Moreover, it has to be considered that being conducted at a single tertiary referral hospital, the generalizability of study findings to a broader population is limited. Future studies should consider collaborating with multiple healthcare institutions across diverse geographical regions to increase the study population's diversity and improve the findings' external validity.

Within the healthcare system, specific confounding variables have arisen from policy decisions. Notably, in Germany, vaccination efforts were initially prioritized for the elderly population, highlighting the necessity of recognizing and adjusting for such confounding factors in our analysis. While the size of our cohort, comprising nearly 170 patients, was sufficient for examining most effects within our population, it presented limitations in thoroughly analyzing infrequent characteristics or events. For instance, the inclusion of only six pregnant women in our sample curtails the scope of our conclusions regarding the impact of vaccination on specific subgroups. Nonetheless, the beneficial effects of vaccination on the broader population were statistically significant, even after comprehensive adjustments for all confounding variables. However, due to the moderate sample size, we were not able to differentiate between various COVID-19 vaccination types, potentially overlooking differences in efficacy and adverse event profiles. Future studies should stratify analyses based on vaccination types to elucidate potential variations in outcomes.
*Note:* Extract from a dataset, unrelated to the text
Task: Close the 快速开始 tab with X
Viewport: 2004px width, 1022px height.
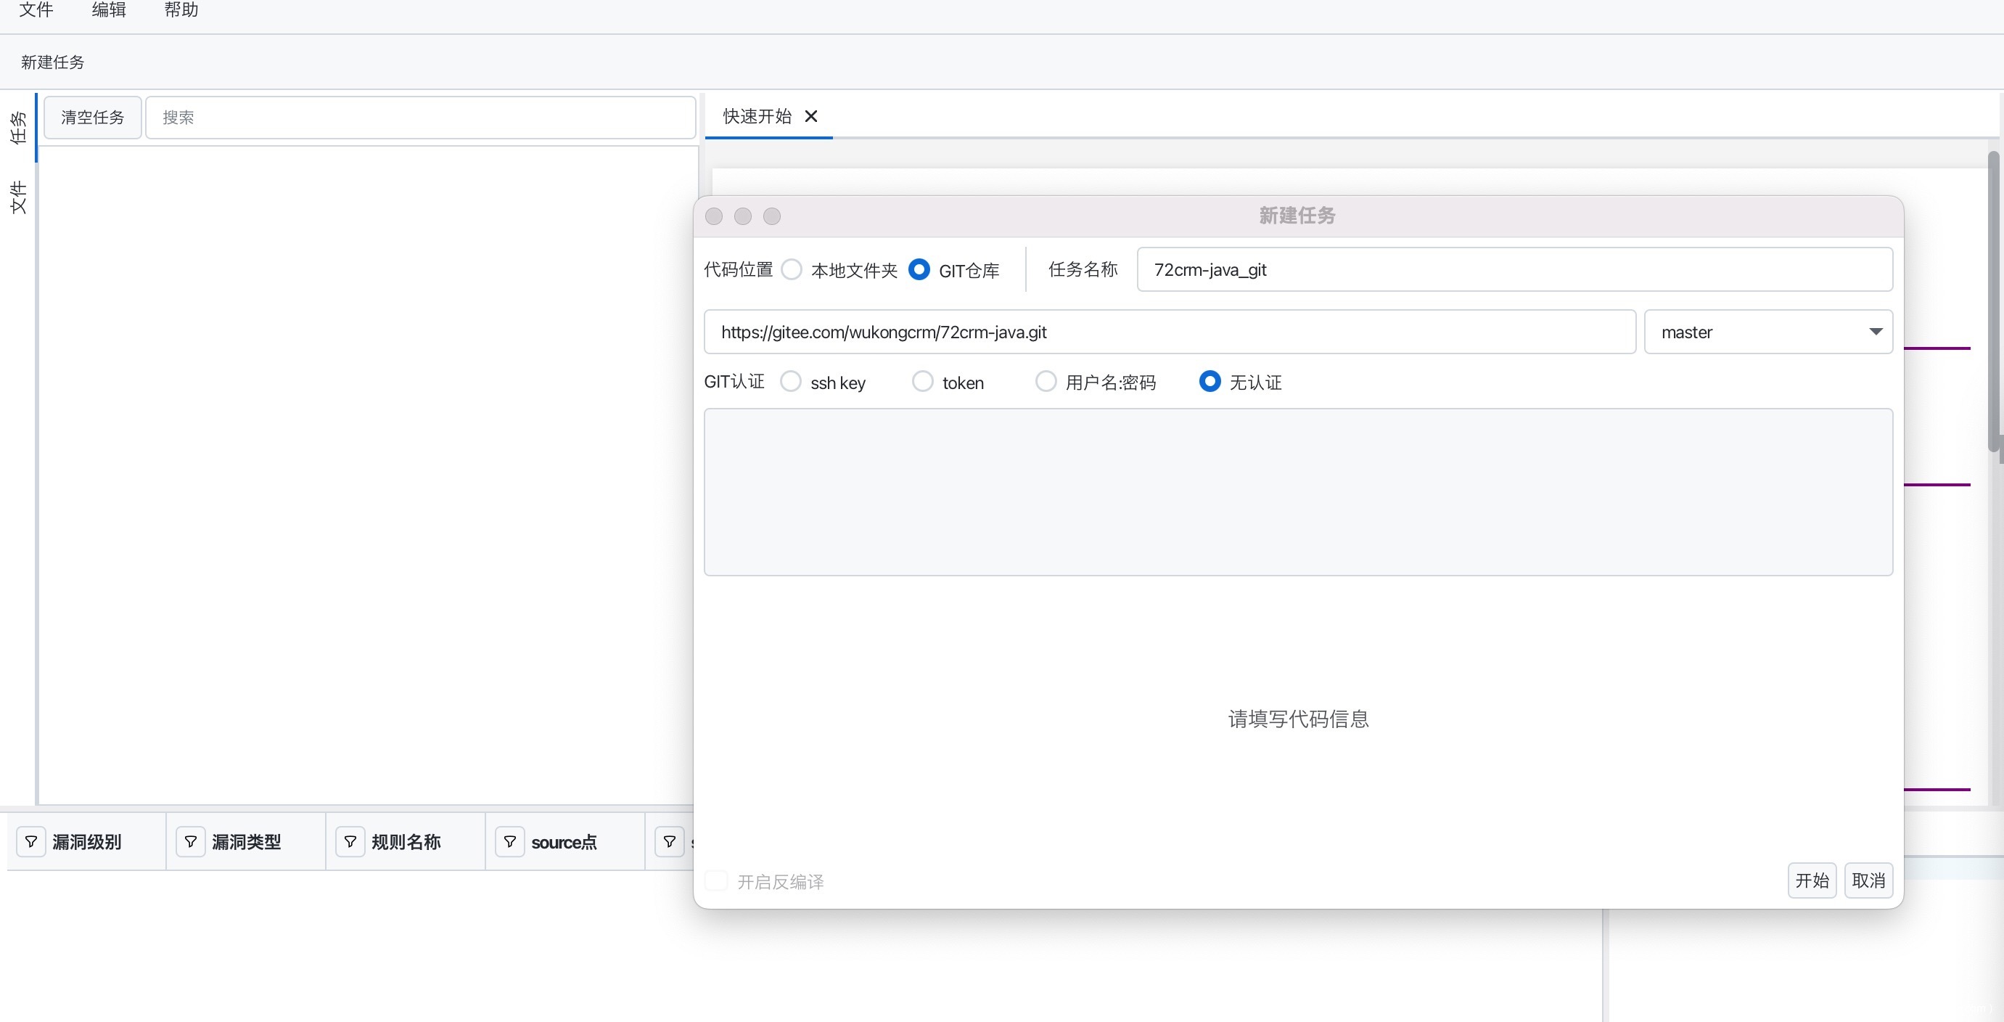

Additionally, exploring the impact of vaccination dosing schedules and booster shots could provide valuable insights into long-term vaccine effectiveness. The study focused primarily on acute cardiac events and troponin levels, potentially overlooking other clinically relevant outcomes such as long-term cardiovascular sequelae or mental health effects. Incorporating a broader range of outcomes in future studies, including mental health assessments, long-term cardiovascular monitoring, and quality of life measures, would provide a more comprehensive understanding of the impact of COVID-19 and vaccination.

The evolving mutations of the virus add complexity to the task of generalizing our findings to new variants and strains that may emerge in the coming years. Nonetheless, by conducting iterative analyses across various independent studies and at different intervals, we might be able to infer broader principles that could inform future meta-analyses.

Conclusion

COVID-19 vaccination exhibits a cardioprotective effect in hospitalized COVID-19 patients. This effect was quantified directly by a decrease in acute cardiac events and indirectly by lowered troponin T levels among vaccinated COVID-19 patients.

The observed decrease in acute cardiac events was notably more substantial in middle-aged patients, suggesting that these events may stem from systemic dysregulation and immunologic overreactions, which are more prevalent in middle-aged individuals with COVID-19. In contrast, the significant reduction in troponin T levels was primarily seen in older patients, potentially indicative of direct viral infection of the cardiomyocytes, a condition that appears to be more common in the elderly COVID-19 population. Moreover, both troponin T elevations and acute cardiac events have been associated with increased mortality rates.

Therefore, our data suggest that middle-aged and older patients both profit from COVID-19 vaccination, probably due to different mechanisms of cardiac system damage.